Provide a visualization that you used as part of your EDA process. Explain the initial pattern or relationship you discoved through this visualization. 

In [None]:
import matplotlib.pyplot as plt

plt.figure(figsize=(10, 6))
plt.bar(merged_data.index.get_level_values(1), merged_data['free_bikes'])
plt.xticks(rotation=45)
plt.xlabel('Station')
plt.ylabel('Number of Available Bikes')
plt.title('Available Bikes at Each Station')
plt.show()

# Database

Put all your results in an SQLite3 database (remember, SQLite stores its databases as files in your local machine - make sure to create your database in your project's data/ directory!)

In [None]:
import sqlite3

# Create a connection to the database (or connect to an existing one)
conn = sqlite3.connect('bike_pois.db')

# Create a cursor object
cursor = conn.cursor()

# Create a table for POI data
cursor.execute('''
    CREATE TABLE IF NOT EXISTS pois (
        id INTEGER PRIMARY KEY,
        station_id INTEGER,
        api_source TEXT,
        poi_name TEXT,
        category TEXT,
        latitude REAL,
        longitude REAL,
        num_bikes INTEGER,
        rating REAL,
        reviews_count INTEGER
    )
''')

# Iterate through the merged data and insert records into the table
for index, row in merged_data.iterrows():
    cursor.execute('''
        INSERT INTO pois (station_id, api_source, poi_name, category, latitude, longitude, num_bikes, rating, reviews_count)
        VALUES (?, ?, ?, ?, ?, ?, ?, ?, ?)
    ''', (index[1], index[0], row['venue.name'], row['venue.categories'][0]['name'], row['latitude_x'], row['longitude_x'], row['free_bikes'], row['venue.rating'] if 'venue.rating' in row else None, row['venue.ratingSignals'] if 'venue.ratingSignals' in row else None))

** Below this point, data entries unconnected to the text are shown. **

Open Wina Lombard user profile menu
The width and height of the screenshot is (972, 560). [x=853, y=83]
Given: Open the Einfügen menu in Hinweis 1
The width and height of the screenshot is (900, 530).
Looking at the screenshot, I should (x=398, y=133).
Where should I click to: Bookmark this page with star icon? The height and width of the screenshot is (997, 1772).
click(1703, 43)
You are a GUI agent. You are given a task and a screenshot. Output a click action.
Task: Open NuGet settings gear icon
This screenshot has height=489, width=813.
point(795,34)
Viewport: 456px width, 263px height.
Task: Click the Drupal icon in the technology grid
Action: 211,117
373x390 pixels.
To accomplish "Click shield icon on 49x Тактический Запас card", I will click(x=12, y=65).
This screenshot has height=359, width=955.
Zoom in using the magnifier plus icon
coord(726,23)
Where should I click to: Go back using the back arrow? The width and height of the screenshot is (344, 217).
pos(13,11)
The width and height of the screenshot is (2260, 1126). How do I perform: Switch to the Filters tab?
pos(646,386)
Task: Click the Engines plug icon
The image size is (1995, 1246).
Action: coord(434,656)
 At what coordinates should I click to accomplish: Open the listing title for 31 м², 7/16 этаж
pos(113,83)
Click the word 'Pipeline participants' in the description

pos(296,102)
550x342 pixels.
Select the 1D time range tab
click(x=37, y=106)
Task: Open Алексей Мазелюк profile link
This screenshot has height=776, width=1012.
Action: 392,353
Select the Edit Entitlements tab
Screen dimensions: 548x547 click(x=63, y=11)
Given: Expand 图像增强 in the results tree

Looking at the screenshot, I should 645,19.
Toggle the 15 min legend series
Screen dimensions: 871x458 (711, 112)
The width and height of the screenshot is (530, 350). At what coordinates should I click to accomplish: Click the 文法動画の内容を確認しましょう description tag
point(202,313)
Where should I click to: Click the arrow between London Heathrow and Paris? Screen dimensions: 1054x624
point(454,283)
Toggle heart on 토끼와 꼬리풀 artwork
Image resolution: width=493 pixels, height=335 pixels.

# then I Commit the changes and close the connection
conn.commit()
conn.close()

Look at the data before and after the join to validate your data.

In [None]:
# Check for duplicate entries
duplicate_entries = merged_data[merged_data.duplicated(subset=['latitude', 'longitude', 'api_source'])]
print("Duplicate Entries:")
print(duplicate_entries)

# Check for missing values
missing_values = merged_data[merged_data.isnull().any(axis=1)]
print("Missing Values:")
print(missing_values)

# Compare counts
print("Counts:")
print("Original Foursquare Count:", len(foursquare_df))
print("Original Yelp Count:", len(yelp_df))
print("Merged Data Count:", len(merged_data))

# Verify data types
print("Data Types:")
print(merged_data.dtypes)